Developmental Profiling of Structural and Functional Maturation in Mouse Corpus Callosum.

As the largest white matter tract within the central nervous system (CNS) to connect two cerebral hemispheres, the corpus callosum axon bundle consists of a mixture of myelinated and unmyelinated axons and plays a crucial role in executing sensory, motor and cognitive functions within the CNS. In this study, we comprehensively characterized progressive alterations in myelination and oligodendrocyte lineage cell densities during the postnatal myelin development and then correlated these structural dynamics to the maturation of axonal impulse conduction within the mouse corpus callosum. In addition, we found that the extracellular spaces between callosal axons were significantly reduced during the first three postnatal weeks in mice, while micron-scale diffusion of small molecule within this region remained largely unaffected and displayed isotropy.

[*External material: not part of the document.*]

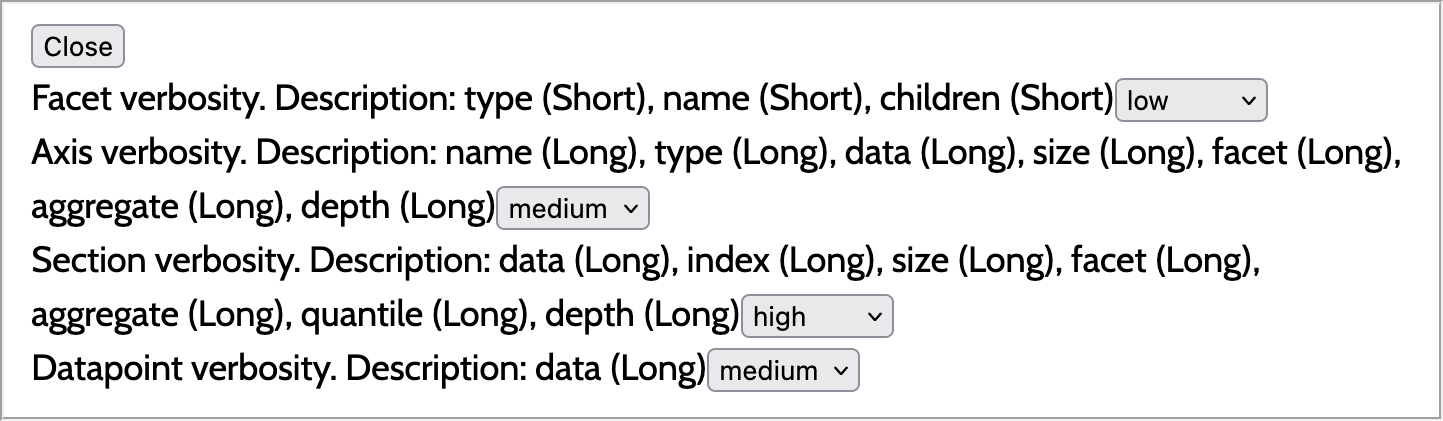Screen dimensions: 1443x421
Task: Click the word 'low' in the Facet selector
Action: click(1147, 101)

However, the glutamate transporter GLT-1 was markedly upregulated within the first 3 postnatal weeks, and its expression was found not only in astrocytes but also in oligodendrocyte lineage cells. Finally, we showed that the ectopic callosal axonal vesicle machinery were not fully matured until the later state of myelin development. In summary, our study provided a dynamic profile of the structural and functional maturation of mouse corpus callosum during postnatal myelin development.